* [SOURCE]
(begin)
Hey, I just noticed something: this is my 400th post since I set up this website! In standard format, that’s 2,540 pages. (That’s not counting the 220 or so blogs I posted earlier for the Organization That Shall Not Be Named, of course.) Of those posts, about 50 have been on standard format, I notice, which should give you some idea of just how important I think it is to any aspiring writer’s success.
In case you might have missed that over the last week or so.
Deviations from standard format are not the only hurdles submissions face, of course. Like many, if not most, freelance editors, when I begin reading a new manuscript, I anticipate finding certain problems, simply because they are so very common. Run-on sentences are ubiquitous, for instance; in dialogue, characters often use profanity as a substitute for expressing emotion; the actual action of a novel often does not start anywhere near page 1. That sort of thing.
Since there are a few dozen such mistakes that turn up in the vast majority of manuscripts, most professional eyes zero in on them immediately. I’m anticipating launching into a lovely, long examination of some of the most frequent offenders in the early weeks of the new year, to get everyone ready for the big midwinter push.
I have some holiday treats for you in the meantime, of course, but with Christmas practically upon us, I wanted to spend today prepping you to deal with that question aspiring writers so frequently face whenever they are reveling in the warm embrace of their nearest and dearest: “When will your book be coming out?”
As in, “Why is it taking so long for your book to get published? Aren’t you, you know, working hard enough? Isn’t the book any good? Don’t you have enough talent? Shouldn’t you have given up this ridiculous quest long ago?”
Okay, so that’s NOT usually what they say — but it’s often what we hear, isn’t it, when we’re asked about an unpublished book’s progress? Even the most innocuous inquiry, if it comes at the wrong time, can sound like a challenge for us to produce instantly a full and complete explanation of exactly why this book DOES deserve to be picked up, and pronto.
And then, before we realize what’s happened, we’ve been talking about the horrors of searching for an agent, or revising a manuscript, or finishing that last chapter, for 20 minutes as our original questioner looks at us with deer-the-headlights eyes.
They know not what they’re getting into, obviously. Amazingly enough, non-writers often do not have the vaguest conception that implications that the process is taking too long can be to writers fighting words, akin to calling someone’s mother…well, I wasn’t brought up to call people’s mothers that sort of thing. It’s not nice.
In fact — and I tremble to be the one to tell you this, but better that I inoculate you before your Great-Aunt Rhoda’s new husband mentions it while passing you a second helping of turkey — one’s kith and kin frequently seem to be laboring under the to-writers-bizarre delusion that you will be HURT if they do not ask you how the book is going.
They don’t want to be remiss or insensitive about your little hobby, after all.
So they fling their arms around you practically the instant you cross the threshold into their homes, bearing platters of cookies that you took time out of your writing schedule to bake, crying at the top of their lungs, “Darling? Have you finished that novel yet?”
Or, “Sweetheart, what a lovely color on you. When will I be able to pick up your book on Amazon?”
Or, “I won’t even ask if you’ve managed to sell that book of yours yet, so spare me the speech about how hard it is to catch an agent’s eye. And is it safe to assume that you burned the pies again this year?” (Some relatives are more supportive than others.)
In North America, at least, it is not considered permissible, or even legal, for a writer to respond to such ripostes by taking a swing at such people in response, or poisoning their holiday punch, or even making fun of those completely unattractive reindeer antlers they’re wearing. No, we’re expected to smile, hug back, and say, “Oh, it’s coming along.”
(end)
* [COLLECTED MATERIAL]
(begin)
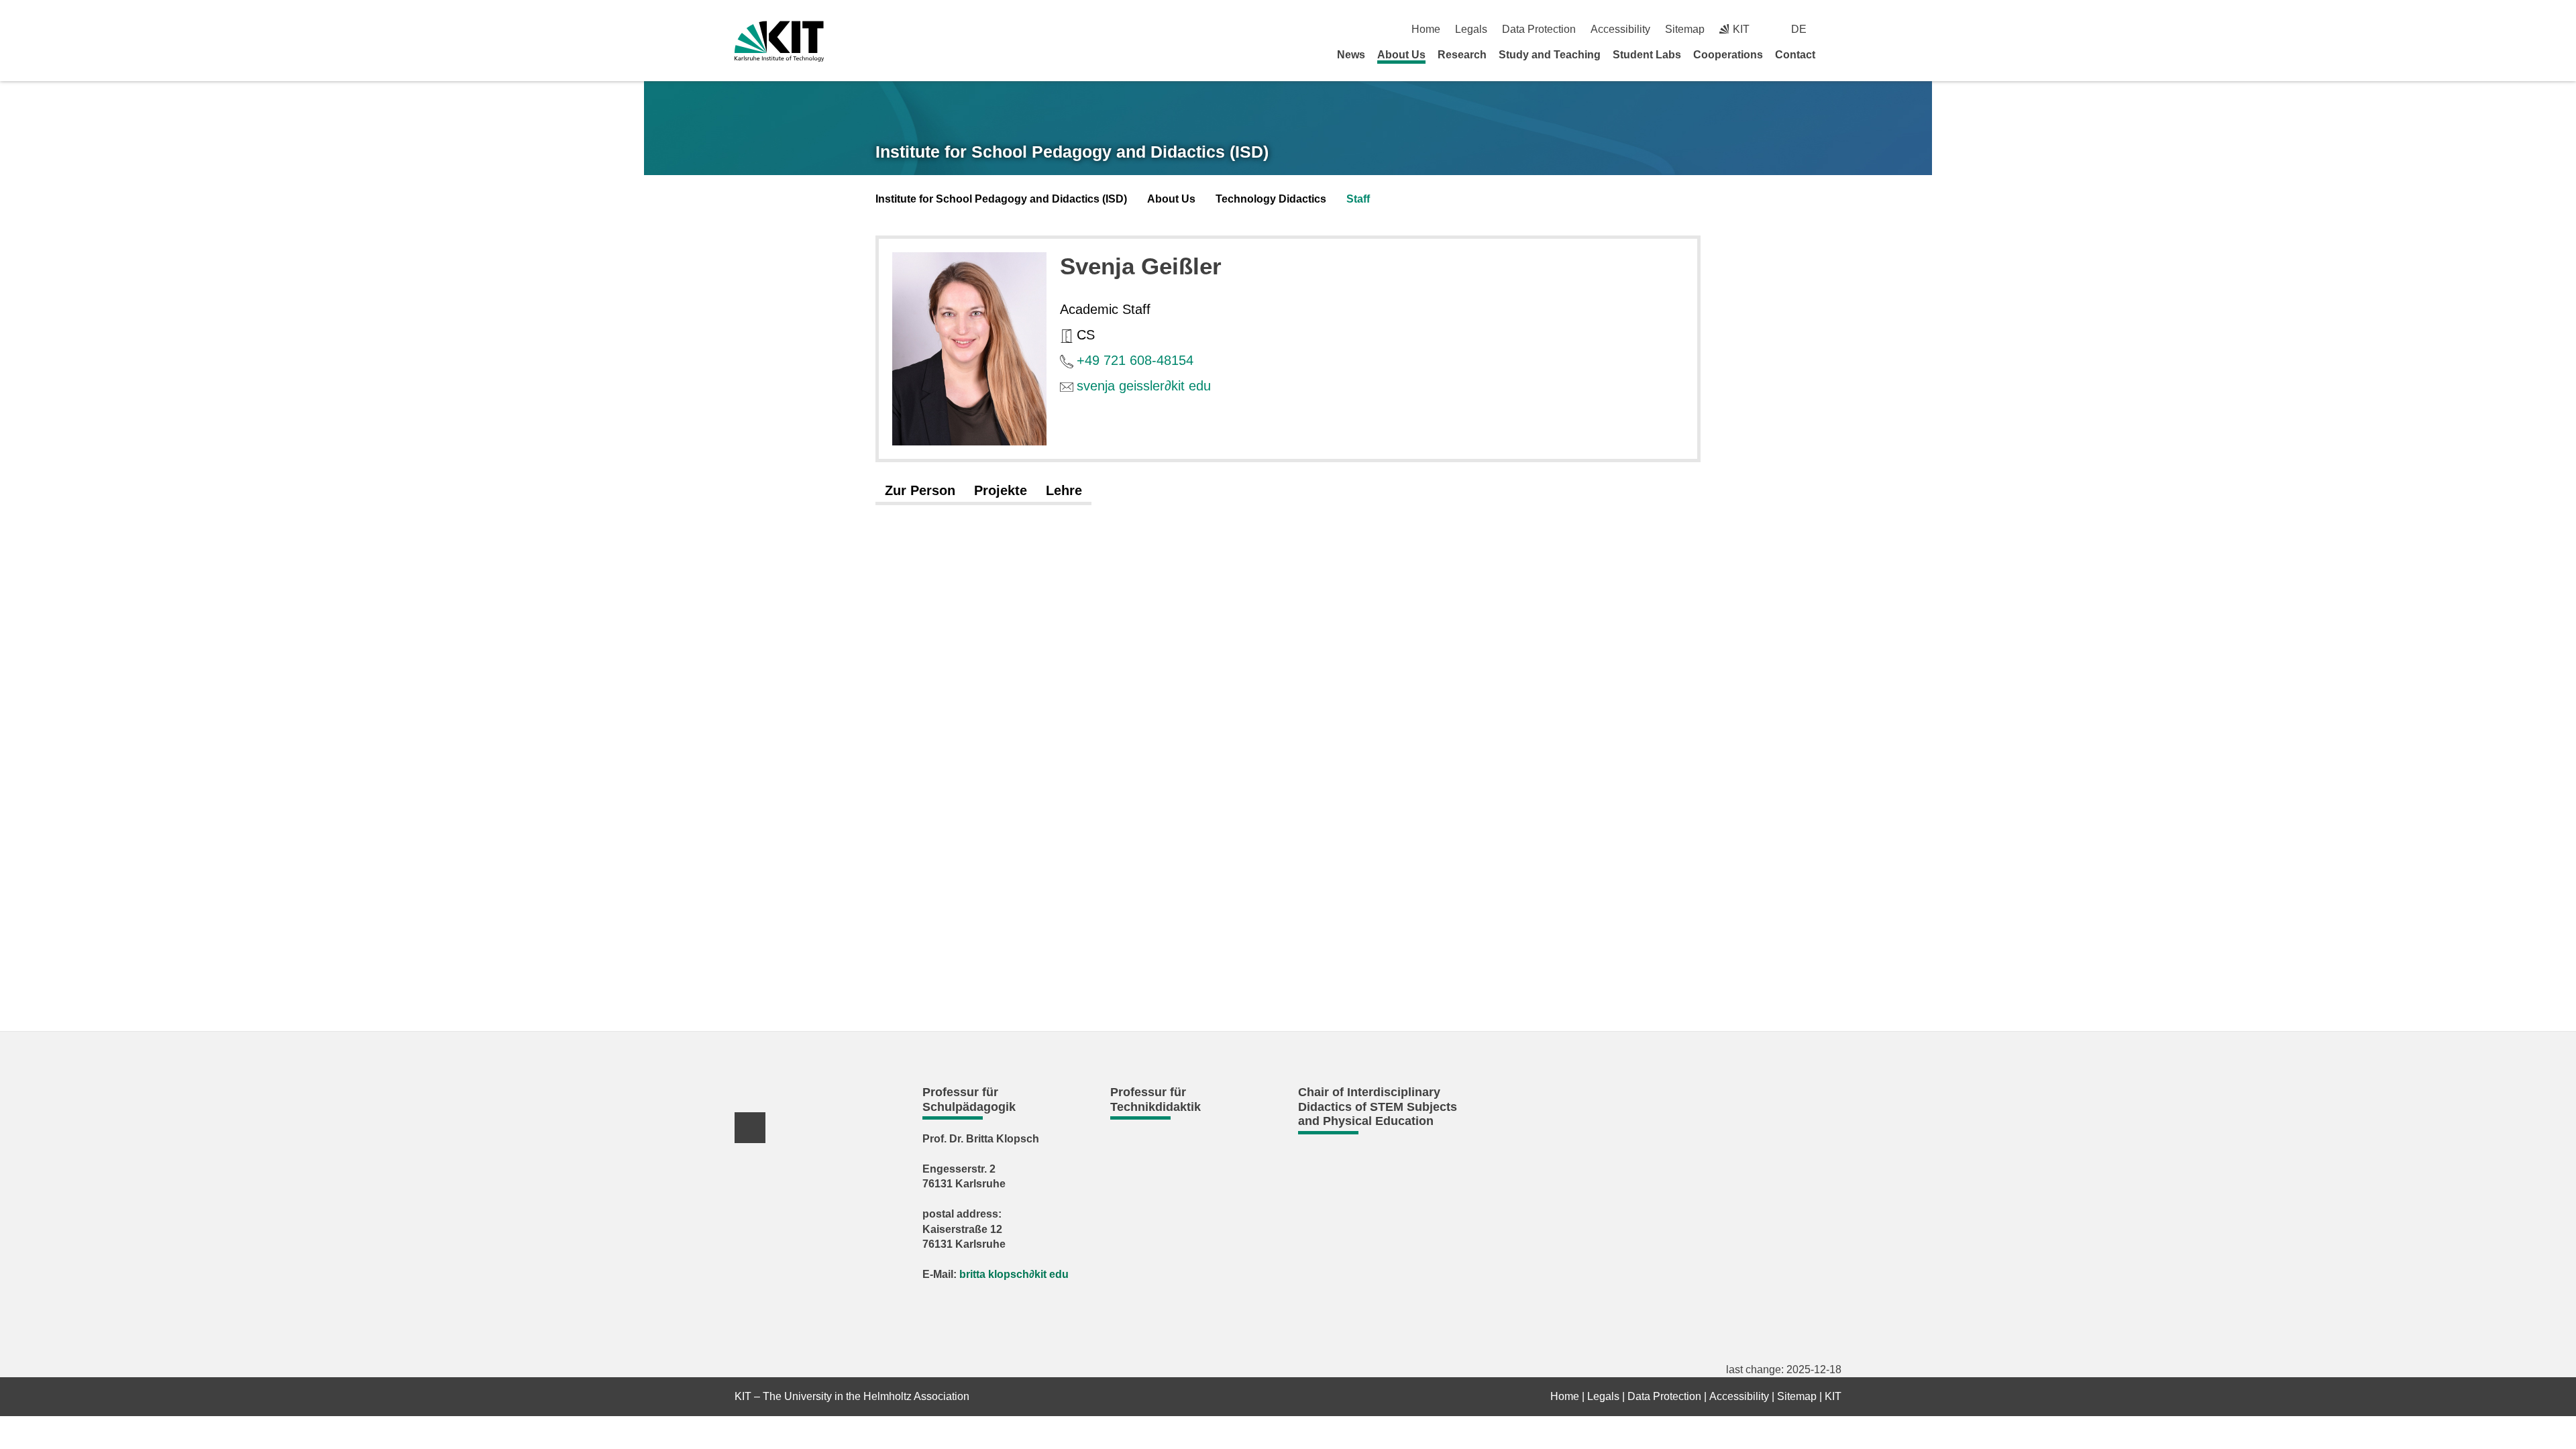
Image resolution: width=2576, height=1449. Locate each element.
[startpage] (1836, 54)
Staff (1358, 199)
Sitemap (1685, 29)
(end)
* [STATED EXERCISE 1]
Translate this sentence from the blog post into Spanish: "They don't want to be remiss or insensitive about your little hobby, after all."
* [STATED EXERCISE 2]
The blog post names several problems the writer expects to find when starting to read a new manuscript, because they are so common. List all of them.
* [STATED EXERCISE 3]
Carry the blog post about holiday questions on from its last sentence, writing the next few paragraphs in the same voice.

* [WRITTEN RESPONSE 1]
Al fin y al cabo, no quieren ser descuidados ni insensibles con tu pequeño pasatiempo.

* [WRITTEN RESPONSE 2]
- Run-on sentences
- Characters in dialogue using profanity as a substitute for expressing emotion
- The actual action of the novel not starting anywhere near page 1

* [WRITTEN RESPONSE 3]
In the moment, it can be difficult to bear in mind that even for writers, discovering just how challenging it is to land an agent and/or sell a book comes as a big, ugly surprise. Come on — you probably remember precisely where you were and what you were wearing when you first realized that there was more to winning this game than talent, don’t you? Or that even the most brilliant authors don’t produce Pulitzer-worthy material in first drafts, but revise until their fingers are sore?
Catching your mother playing Tooth Fairy probably didn’t even come close in the disillusionment department.
Fortunately for human happiness as a whole, most members of the general public are spared more or less permanently the disorienting shock of learning that not all good books necessarily get published, or that speed of writing usually isn’t a particularly good indicator of its quality.
So when George, your next-door neighbor, waltzes into your Solstice party and booms, “When are you going to be finished with that damned book of yours, Harriet?” he probably doesn’t mean to be nasty. Or even passive-aggressive.
No, George just isn’t that kind of guy.
He almost certainly believes, bless his heart, that by remembering to tease you light-heartedly about the book you have been SLAVING over for the past fifteen years, he is offering non-judgmental support. Because in his world, if you HAD finished the book in question, you would already be burbling with excitement about its imminent release — if not planning what to wear on Oprah.
Come on, you believed in the Easter Bunny once, too.
Just so you know, these unintentionally pointed questions from well-meaning non-writers most emphatically do not cease after one lands an agent. Quite the contrary: they increase, often exponentionally.
Why? Well, the average citizen of this fine republic has only a vague sense of what a literary agent actually DOES with a book; it is not all that uncommon for one’s kith and kin to conflate an agent with an editor. Although they may not say it outright, many people will just assume that because a writer is so excited to have landed an agent, the agent must therefore have BOUGHT the book.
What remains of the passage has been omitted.